**Task description**
Count how many lines in the entries below contain the word "width", and reply with that number alone.

====== Data supplied

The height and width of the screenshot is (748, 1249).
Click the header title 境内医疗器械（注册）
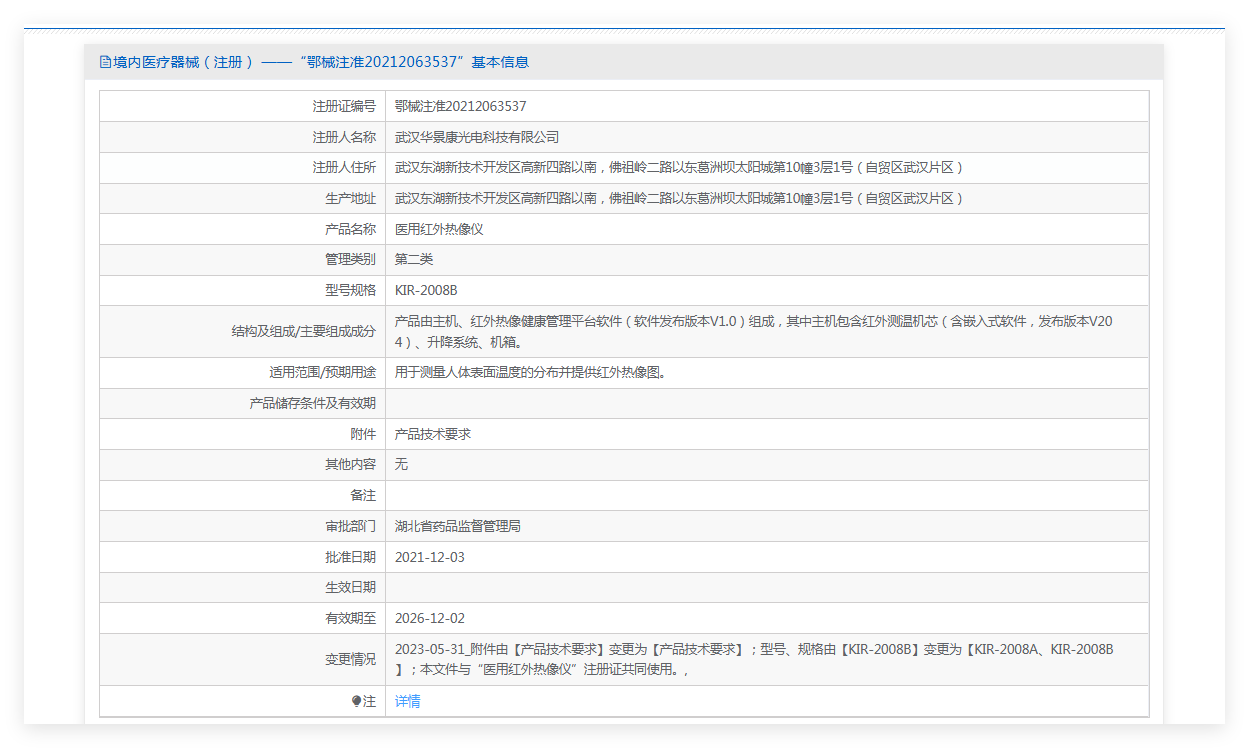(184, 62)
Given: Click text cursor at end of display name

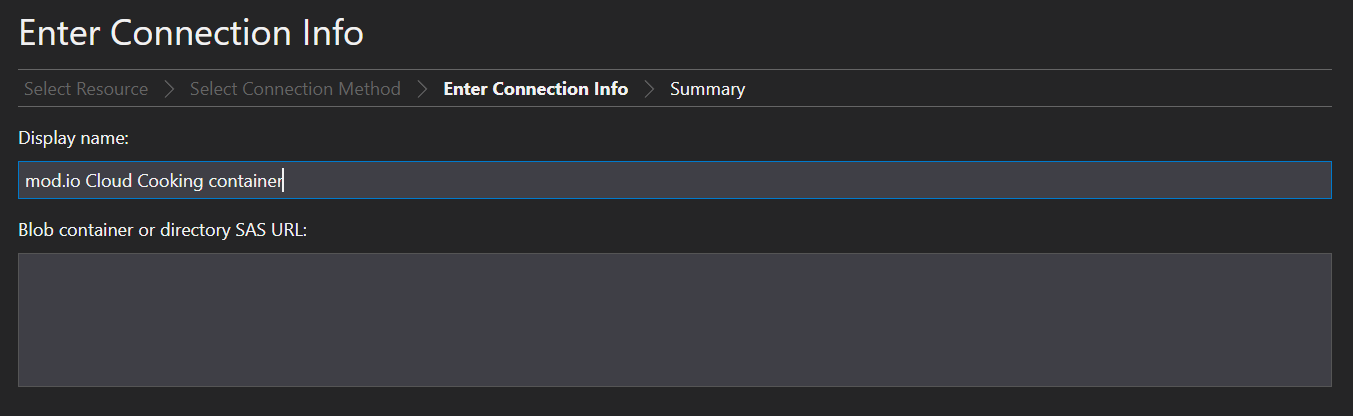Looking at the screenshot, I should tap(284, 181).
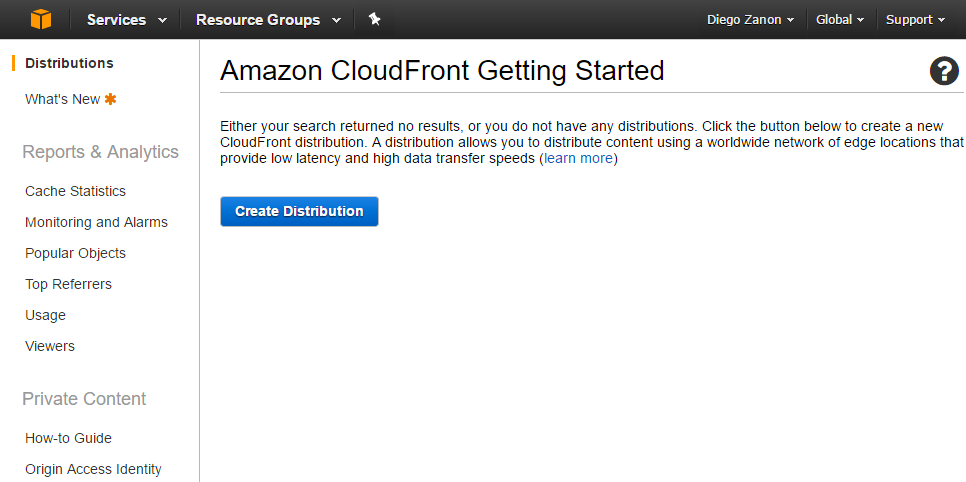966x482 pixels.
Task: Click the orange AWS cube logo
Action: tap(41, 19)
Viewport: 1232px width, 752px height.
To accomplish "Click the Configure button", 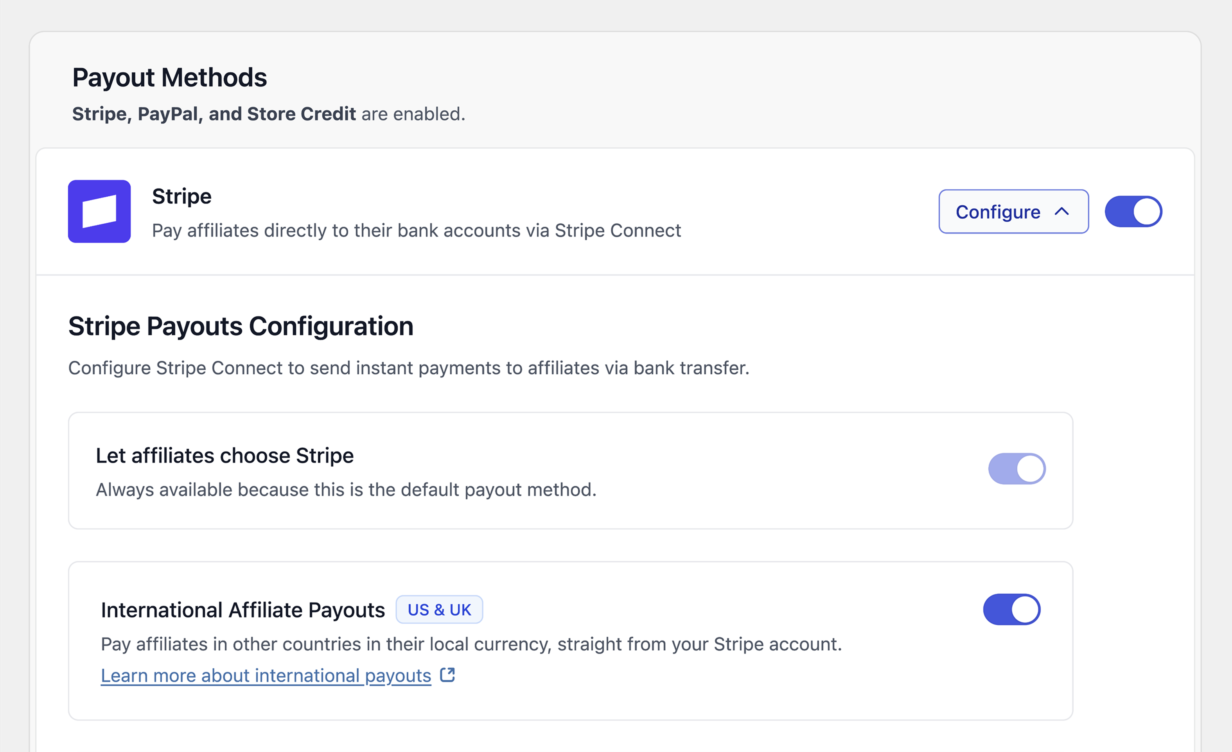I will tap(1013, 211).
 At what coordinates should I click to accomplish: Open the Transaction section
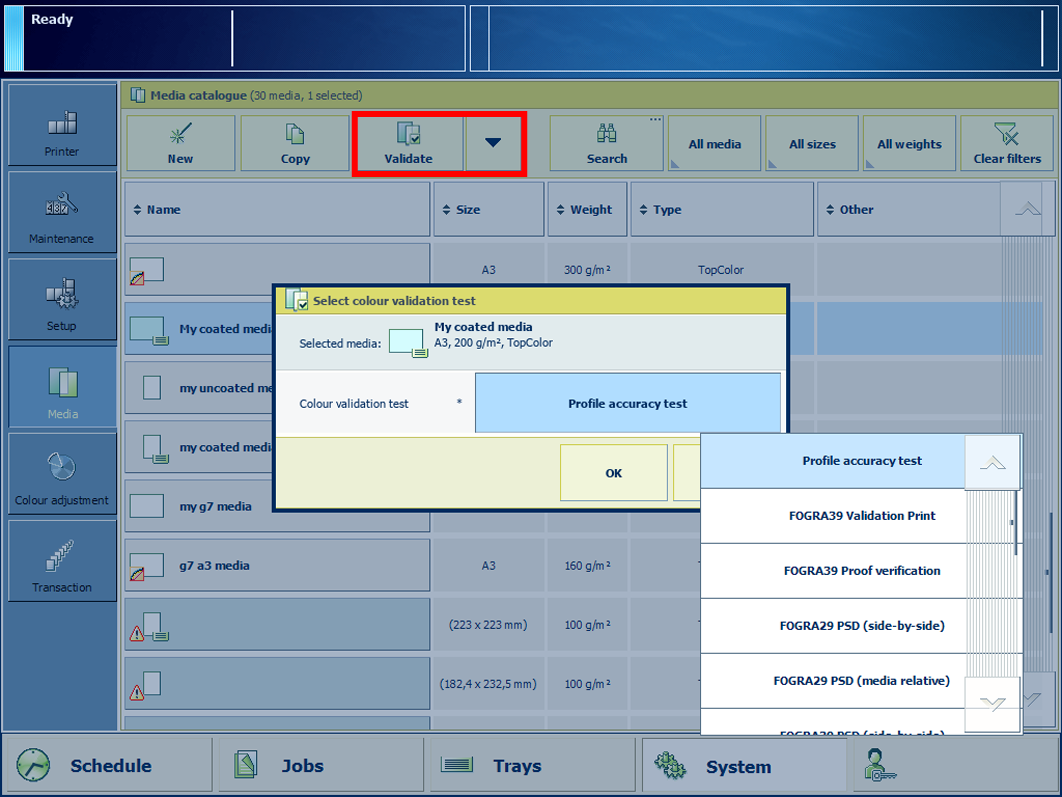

============

**Finished task**
2